Currently, the manageability of virtual infrastructures is a bigger priority than the security of those infrastructures. Security vendors are also held back by the lack of compliance support on securing the virtualization infrastructure and the high costs of security products, noted Frost & Sullivan Industry Manager Cathy Huang.
Greater awareness of the security risks associated with virtualization will fuel growth in the market, Huang said. The hypervisor, which manages virtual machines, is a particularly sensitive security target, because its breach could compromise all hosted workloads.
The market is almost expected to get a boost from the maturing regulation and standards, such as the latest credit card security guidelines for virtual infrastructure under the Payment Card Industry Data Security Standards (PCI DSS).

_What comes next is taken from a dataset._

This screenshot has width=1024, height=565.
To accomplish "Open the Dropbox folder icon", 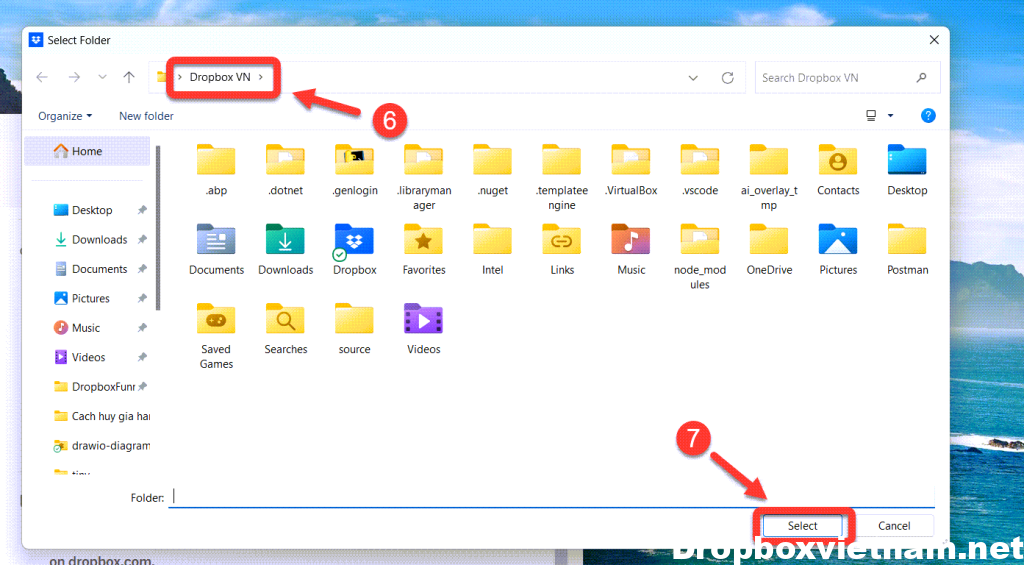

In a supplement to the PCI DSS, the PCI Security Standards Council offers a number of recommendations for virtualization security, including:
- evaluate risks associated with virtual technologies,
- restrict physical access to systems,
- implement defense in depth,
- isolate security functions,
- enforce least privilege and separation of duties and
- harden the hypervisor and virtual machines.
Huang cautioned end users that deploying virtualization technology in a business environment without implementing adequate security measures could increase costs and reduce agility.
"To succeed in the market, vendors' virtualization security solutions must be able to optimize resource-intensive tasks. Vendors that provide consistent policy management across physical and virtual environments will stand out," Huang noted.